Work required.
Among the entries below, find the lines that hold the word "agent" and report them.

Supplied material.
*** Block opens ***
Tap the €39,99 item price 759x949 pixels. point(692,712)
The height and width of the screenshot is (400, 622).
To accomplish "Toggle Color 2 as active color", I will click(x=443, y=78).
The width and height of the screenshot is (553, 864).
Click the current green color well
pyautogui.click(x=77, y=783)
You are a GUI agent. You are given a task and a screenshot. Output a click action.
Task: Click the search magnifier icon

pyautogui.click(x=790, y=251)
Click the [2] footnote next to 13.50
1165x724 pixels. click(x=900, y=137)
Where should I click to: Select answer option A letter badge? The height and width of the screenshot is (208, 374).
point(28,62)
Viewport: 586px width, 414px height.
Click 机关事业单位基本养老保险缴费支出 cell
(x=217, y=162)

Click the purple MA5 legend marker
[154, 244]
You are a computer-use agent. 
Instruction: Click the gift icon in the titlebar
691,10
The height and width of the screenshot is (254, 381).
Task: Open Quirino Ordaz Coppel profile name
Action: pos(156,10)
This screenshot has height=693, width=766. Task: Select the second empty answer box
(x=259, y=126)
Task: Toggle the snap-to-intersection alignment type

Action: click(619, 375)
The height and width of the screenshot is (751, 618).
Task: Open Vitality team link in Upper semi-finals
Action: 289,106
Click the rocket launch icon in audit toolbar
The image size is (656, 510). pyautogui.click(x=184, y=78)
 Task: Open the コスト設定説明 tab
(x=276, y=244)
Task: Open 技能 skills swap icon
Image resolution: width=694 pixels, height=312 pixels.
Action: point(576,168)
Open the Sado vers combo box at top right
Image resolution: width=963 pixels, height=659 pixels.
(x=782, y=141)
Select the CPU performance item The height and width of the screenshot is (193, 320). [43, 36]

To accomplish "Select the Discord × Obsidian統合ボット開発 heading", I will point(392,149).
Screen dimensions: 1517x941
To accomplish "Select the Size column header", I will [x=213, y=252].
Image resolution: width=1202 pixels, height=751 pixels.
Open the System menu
*** Block closes ***
Response.
You are a GUI agent. You are given a task and a screenshot. Output a click action.
You are a computer-use agent. 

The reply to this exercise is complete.